As a member of Chad’s Mbororo pastoralist community, Hindou Oumarou Ibrahim has long campaigned to have Indigenous voices included in global climate negotiations, arguing that such communities are at the forefront of climate change. This year she is advising the COP 28 presidency on indigenous rights, and solutions. A TIME Next Generation Leader and a member of TIME CO2’s Strategic Advisory Council of Global Climate Experts and Sustainability Leaders, Ibrahim spoke with TIME on the eve of the climate negotiations in the United Arab Emirates that start on Nov. 30. The interview has been edited for length and clarity.
TIME: You are one of the leading voices at COP this year, on the President’s Advisory Board. What’s your priority?
Ibrahim: We are now on 28 years of negotiations and seven years after Paris, [which brought us] the big, legally binding, agreements to reduce emissions. But emissions are still going up and up and up. [Last week] the world hit a record of 2°C [above pre-industrial averages]. It’s so frustrating and so unacceptable to continuously go to the COP, and ask the same demand, hear the same answer, and go back with no hope. So, this year, I want to see the phasing out of fossil fuels, full stop. As long as we are avoiding the discussions of ending fossil fuels, we will never end the issue of climate change. This is the number one thing I want to happen at COP.
You are also coordinating the Indigenous People’s Pavilion this year. What role should Indigenous movements play in the negotiations?
It is easy for everyone to say we protect 80% of the world’s biodiversity, [that] we are the guardians of the ecosystem. They say, we applaud you. Well, we don’t want them applauding us. We do that naturally because we care about nature because we know that this is our life. We are not coming as victims. We are bringing solutions. It is our knowledge, our wisdom, our technology that can stop climate change.
For example, my community are nomadic pastoralists. The stopping points for our cattle are the most fertile because we know to keep balance between our needs and nature. We stay two, three days in one place then we move to another one. We know that allows the cow dung to become fertilizer for the land, instead of emitting methane. What we need is very simple: the recognition of the critical role of Indigenous peoples’ knowledge in the COP decision-making process.
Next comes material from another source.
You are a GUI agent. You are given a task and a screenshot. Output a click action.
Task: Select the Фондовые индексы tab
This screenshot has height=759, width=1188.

The United Nations Emissions Gap report finds that the world is heading for a temperature rise far above the Paris Agreement goal of less than 2°C, at which point scientists say that humans will have difficulties adapting to intensifying wildfires, heat waves, drought, storms, and floods. Do you think global leaders understand the urgency?
Those leaders are very far from reality. They don’t care if climate change is making it too hot because they can put their AC on. They don’t care if it is cold because they can put the heaters on. They do not know that in my community we do not have water to drink, and that people get into fights to get access to water points [for their animals]. They are not acting fast enough, because they are not seeing the urgency enough. We should take all those leaders to Chad and let them live there for just one month. Maybe then they will change the world because they will care about what’s happening.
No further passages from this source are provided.